We developed a monolithic CdTe–PbS tandem solar cell architecture in which both the CdTe and PbS absorber layers are solution-processed from nanocrystal inks. Due to their tunable nature, PbS quantum dots (QDs), with a controllable band gap between 0.4 and ∼1.6 eV, are a promising candidate for a bottom absorber layer in tandem photovoltaics. In the detailed balance limit, the ideal configuration of a CdTe (Eg  = 1.5 eV)–PbS tandem structure assumes infinite thickness of the absorber layers and requires the PbS band gap to be 0.75 eV to theoretically achieve a power conversion efficiency (PCE) of 45%. However, modeling shows that by allowing the thickness of the CdTe layer to vary, a tandem with efficiency over 40% is achievable using bottom cell band gaps ranging from 0.68 and 1.16 eV. In a first step toward developing this technology, we explore CdTe–PbS tandem devices by developing a ZnTe–ZnO tunnel junction, which appropriately combines the two subcells in series. We examine the basic characteristics of the solar cells as a function of layer thickness and bottom-cell band gap and demonstrate open-circuit voltages in excess of 1.1 V with matched short circuit current density of 10 mA/cm2 in prototype devices.

202. Transparent Ohmic Contacts for Solution-Processed, Ultrathin CdTe Solar Cells
J. M. Kurley, M. G. Panthani, R. W. Crisp, S. U. Nanayakkara, G. F. Pach, M. O. Reese, M. H. Hudson, D. S. Dolzhnikov, V. Tanygin, J. M. Luther, and D. V. Talapin. ACS Energy Lett20172, 270.

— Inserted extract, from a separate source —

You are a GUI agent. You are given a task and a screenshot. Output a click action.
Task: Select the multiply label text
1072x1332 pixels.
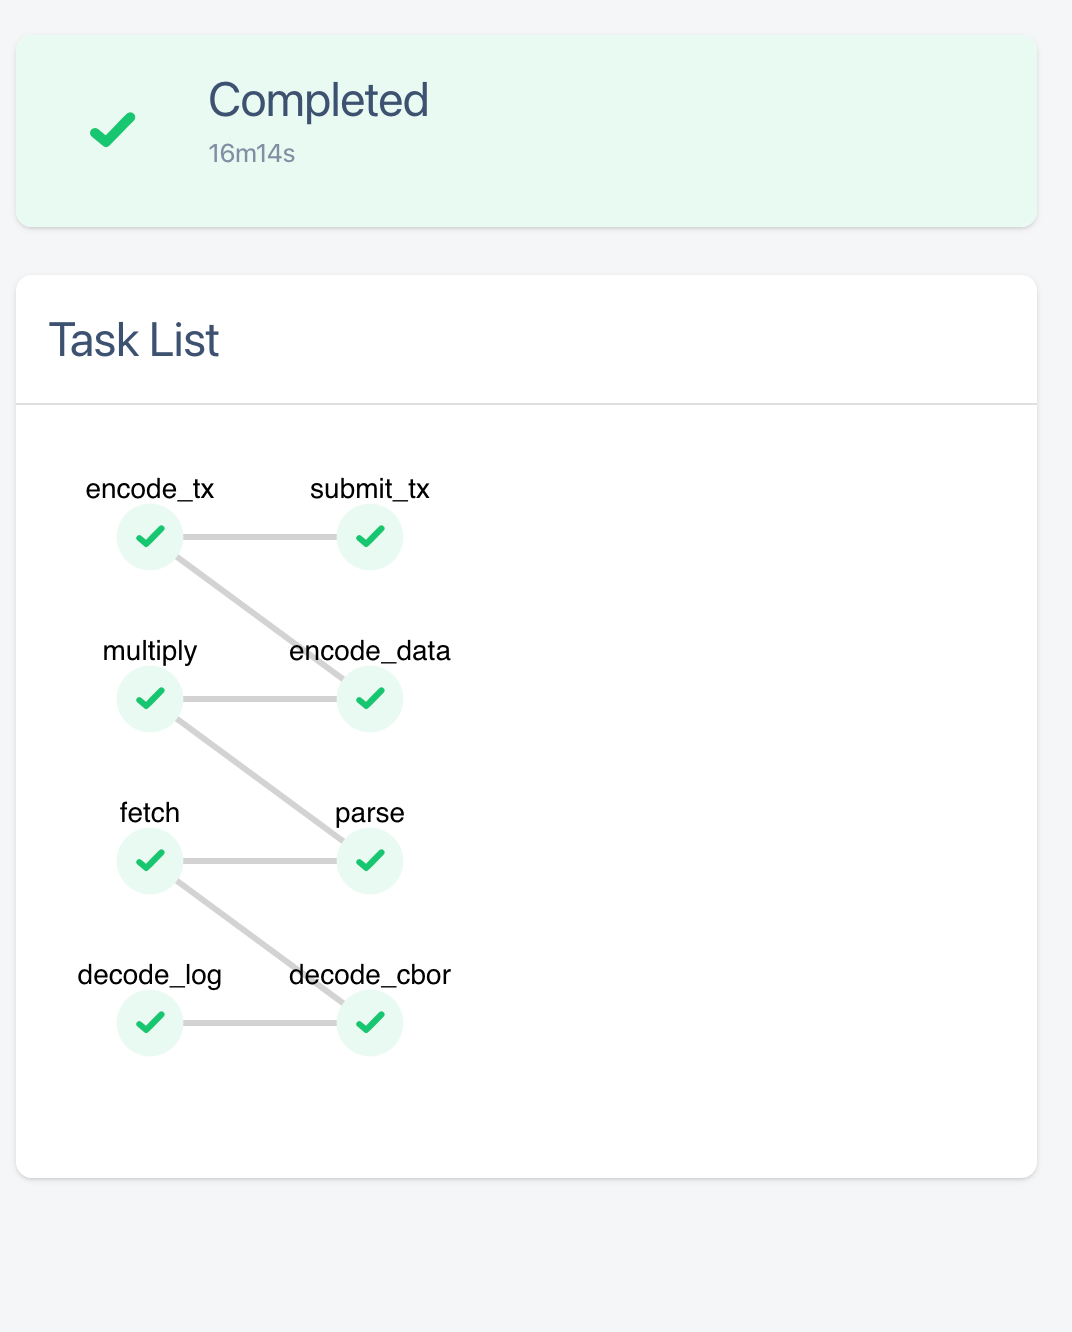pos(150,651)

Recently, solution-processing became a viable route for depositing CdTe for use in photovoltaics. Ultrathin (∼500 nm) solar cells have been made using colloidal CdTe nanocrystals with efficiencies exceeding 12% power conversion efficiency (PCE) demonstrated by using very simple device stacks. Further progress requires an effective method for extracting charge carriers generated during light harvesting. Here, we explored solution-based methods for creating transparent Ohmic contacts to the solution-deposited CdTe absorber layer and demonstrated molecular and nanocrystal approaches to Ohmic hole-extracting contacts at the ITO/CdTe interface. We used scanning Kelvin probe microscopy to further show how the above approaches improved carrier collection by reducing the potential drop under reverse bias across the ITO/CdTe interface. Other methods, such as spin-coating CdTe/A2CdTe2 (A = Na, K, Cs, N2H5), can be used in conjunction with current/light soaking to improve PCE further.